Diesel-powered trucks are tried and true. Electric-powered ones aren’t. Charging stations for heavy-duty trucks, which draw significant amounts of power, hardly exist anywhere in the country. Nebraska, with the country’s longest stretch of Interstate 80, doesn’t have a single charging station that could charge an electric semi truck."
"charging a semi is a slow process that wastes precious time. A full charge will take an electric truck only about one-fourth as far as a full tank will take a diesel one, and cold weather makes the electric truck’s range even shorter. Good luck moving freight long distances in severe Midwestern winter.
Electric semis are also heavier than their internal-combustion counterparts, meaning they have less carrying capacity and will cause more damage to roads. And it’s unclear that the country’s stressed electric grid can handle an electric trucking fleet. It’s also an open question whether or not the battery components could be sourced at scale to make an electric shipping fleet. Even if that proves possible, it would make the U.S. more dependent on hostile foreign powers, which control the vast majority of the needed minerals."

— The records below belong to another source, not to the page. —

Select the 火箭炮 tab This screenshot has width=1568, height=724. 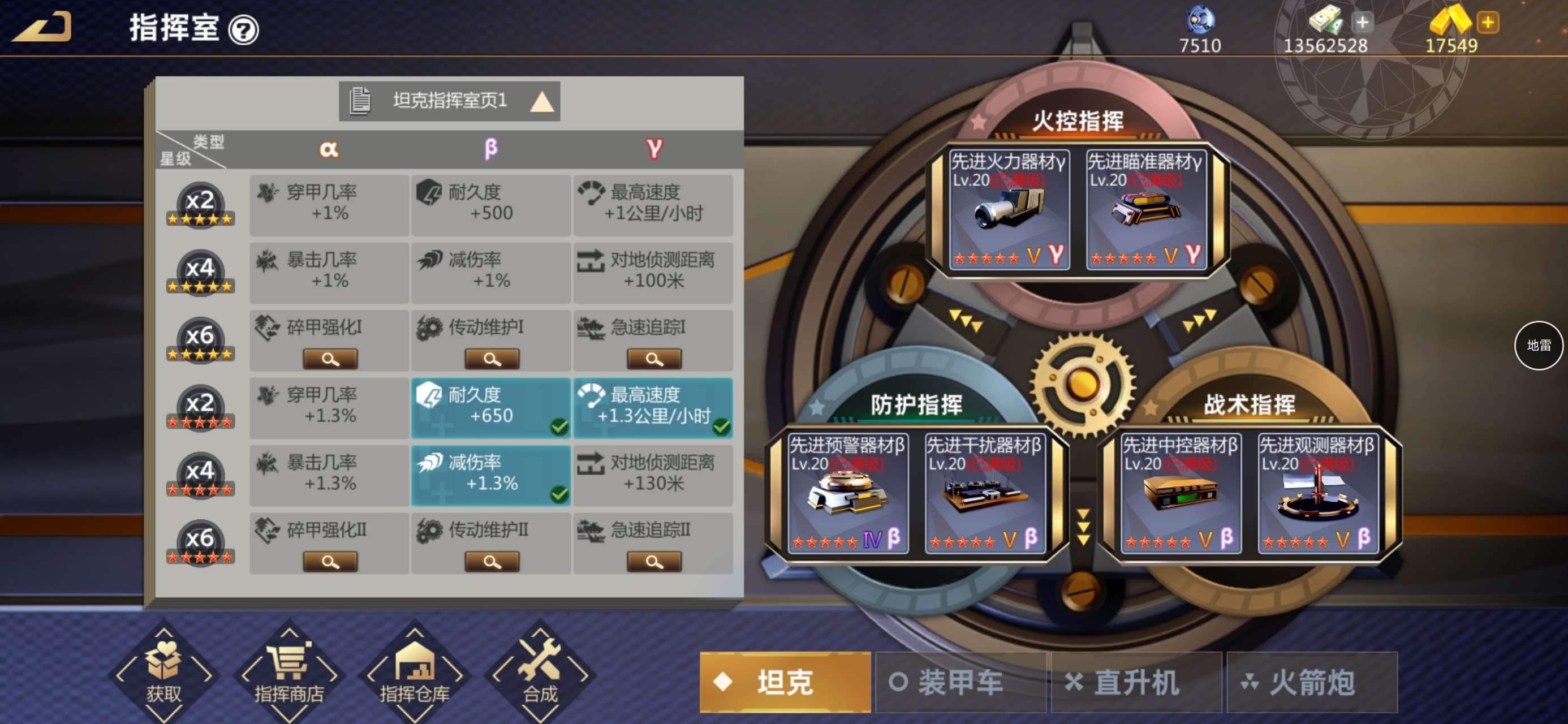[1312, 682]
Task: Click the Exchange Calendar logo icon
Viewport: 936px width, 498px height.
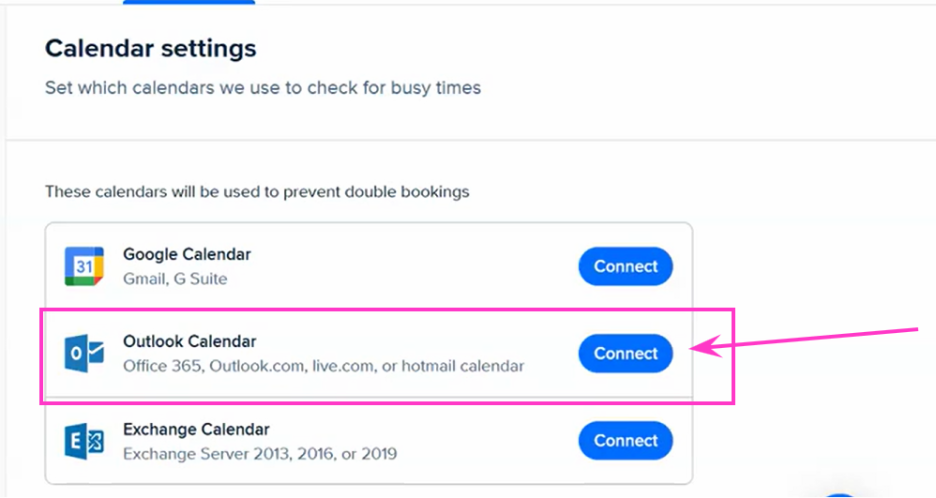Action: click(x=84, y=441)
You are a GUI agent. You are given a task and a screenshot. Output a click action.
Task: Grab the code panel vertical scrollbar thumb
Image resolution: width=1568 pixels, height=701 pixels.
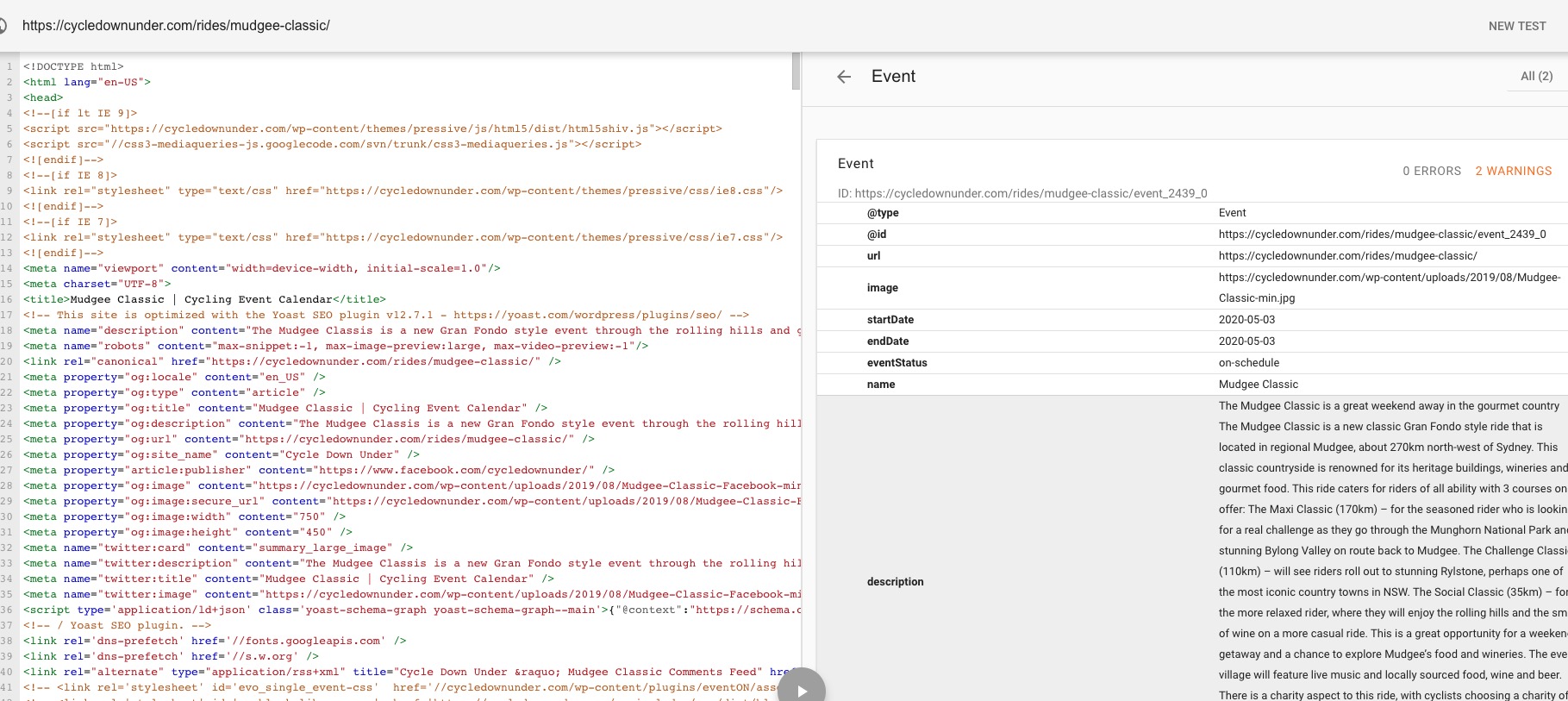[796, 71]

"Today, less than 0.001% of all heavy-duty vehicles are battery powered. The Biden administration projects that its EV rule would require 45% of all heavy-duty vehicles sold nationwide to be electric in seven years."
"the private companies that make semi trucks are using their market power to force this change. The country’s largest truck manufacturers agreed not to push back against California’s electric-truck mandates and to abide by them even if they are struck down in court. This effectively operates as a restriction on output, a classic antitrust concern, which will increase prices for consumers of internal-combustion engine vehicles."